The Shark Tank Deals Process
The first step to understanding why some deals fall through is understanding the process of the show. Deals may be made on camera, but the process doesn’t end there.
Shark Tank deals all begin with a pitch. The entrepreneur steps into the “tank” with the judges. They explain what their product is, and go into detail about their business performance.
They may speak about their sales, sales projections, and the cost to make the product. Of course, this is in addition to explaining the product itself and allowing the judges to see it.
The shortest pitches may take 20 minutes, at which point the sharks know they simply aren’t interested. Successful pitches can take 1 to 2 hours. Of course, it’s edited down into a short segment for TV purposes.
After the pitch, the sharks have the chance to make their own pitches. They offer entrepreneurs deals if they think the product will be successful.
In some cases, several sharks make offers, allowing the entrepreneur to pick the one they feel is best. The entrepreneur isn’t obligated to agree to any deal, but most do if one is offered.
When an offer is accepted, the shark who makes the deal typically shakes the hand of the entrepreneur. In some cases, the deal is sealed with a hug instead.
The handshake has long been considered an informal business agreement. This means you aren’t signing a contract, but are making an initial pledge to agree to the deal.
In fact, informal agreements are often known as “handshake deals” because a handshake is so often used to confirm this type of deal.

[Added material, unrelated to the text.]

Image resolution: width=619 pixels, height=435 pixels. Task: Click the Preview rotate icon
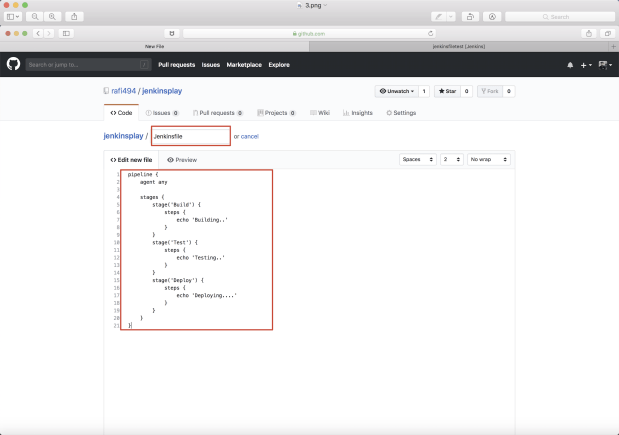tap(470, 17)
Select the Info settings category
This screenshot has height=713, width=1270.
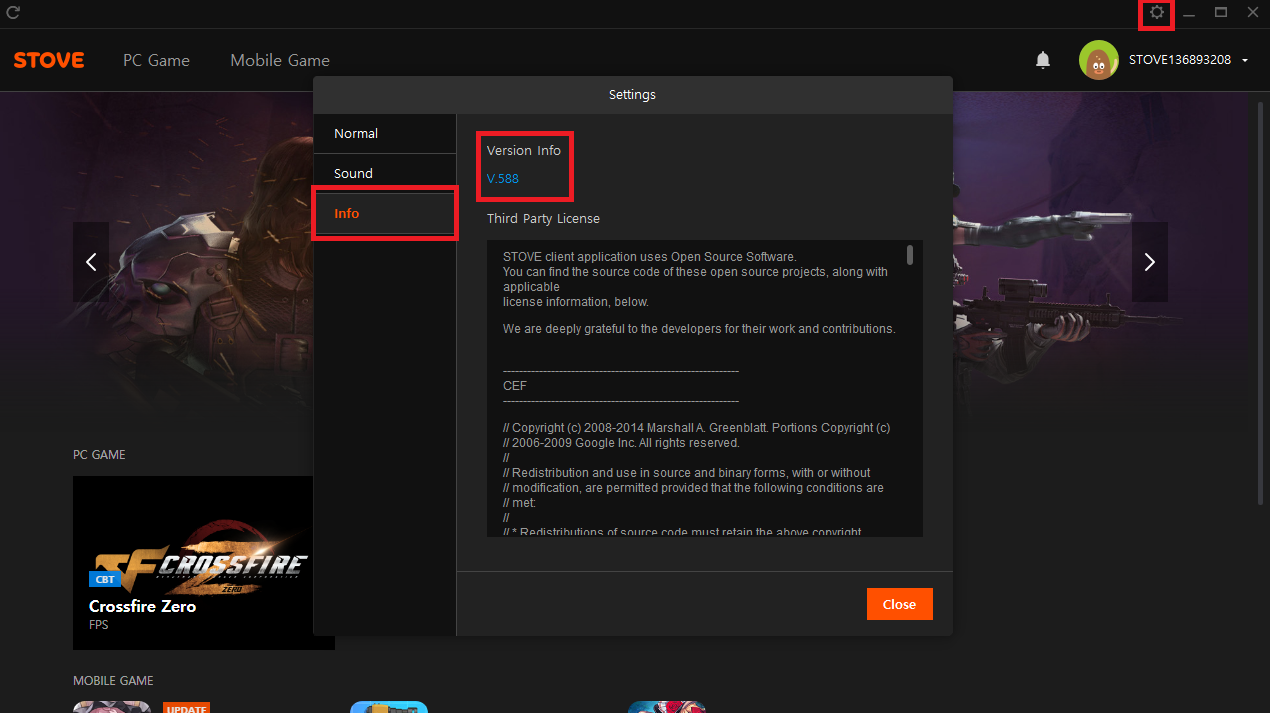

After the handshake, the sharks’ team begins doing due diligence. This is a business term that essentially means fact-checking. They check all aspects of the product and business.
If their numbers don’t match up with what the entrepreneur said in the pitch, they have the right to walk away from the deal.
For example, a shark may be told a product has a $1 profit margin. If they later find out the profit margin is $0.10, they are going to feel very differently about the deal.
How Many Deals Fall Through?
The majority of Shark Tank deals either fall through or undergo changes after the handshake, for a variety of reasons.
This number may seem high, but it’s actually very common in the business world. In fact, 50% of business sales end up falling through, which makes Shark Tank’s numbers pretty impressive.
Why Do Shark Tank Deals Fall Through?
Shark Tank deals can fall through for several reasons. Often, they fall apart when due diligence is done. However, there are other reasons as well.
Due Diligence and Facing Facts
According to shark Kevin O’Leary, entrepreneurs are usually not intentionally dishonest. It does happen, but the majority of the time, they are simply over-optimistic.
O’Leary explains, “It’s not that it’s not the truth. They are extremely optimistic about their prospects.” He goes on to say,”So you got to be realistic, right? We try to deal with reality because it’s our real life. We put millions of dollars to work.”
Another reason some deals don’t close is that the terms change after the show. Why the terms change isn’t always clear. Perhaps the shark feels they can get a better deal, or realizes the business isn’t as valuable as they first thought.
Regardless of the reason, over half of the deals that ultimately close do so with different terms than were promised on the show.
This is part of the nature of business. Making a large financial deal requires negotiation. As new facts arise, the terms of the offer may change.
When the terms do change, the entrepreneur has the choice to agree to them, propose a counter offer, or walk away from the deal.
Not Looking for a Deal
The majority of entrepreneurs on Shark Tank want a deal very much. However, there are a few that have no interest in making a deal. They want publicity and the “shark effect”.
The shark effect is the effect that being on a show has on the sales of a company, regardless of whether they were offered a deal. Some companies increased their revenue by 10 to 20 times after appearing on the show.
Jeff Foxworthy made a deal for a “hillbilly clothing line”, with Mike Abbaticchio and Shon Lees. After the show, the pair told Foxworthy they weren’t interested in a deal.
Robert Herjavec believes that this is why many deals fall through. He states that in his experience, 90% of deals fall through because the entrepreneur backs out. He believes that many of them are simply there for publicity, instead of getting a deal.
They stated they simply wanted to be on TV for free publicity. Foxworthy didn’t think that was the wisest choice, as they sold t-shirts from the trunk of their car.
The Bottom Line on Shark Tank Deals
Despite the glitz, editing, and cameras, in many ways, Shark Tank functions the same way typical businesses or investors do. This means that not all deals are going to close. They may fall through due to the entrepreneur being overly optimistic, or the entrepreneur not wanting a deal.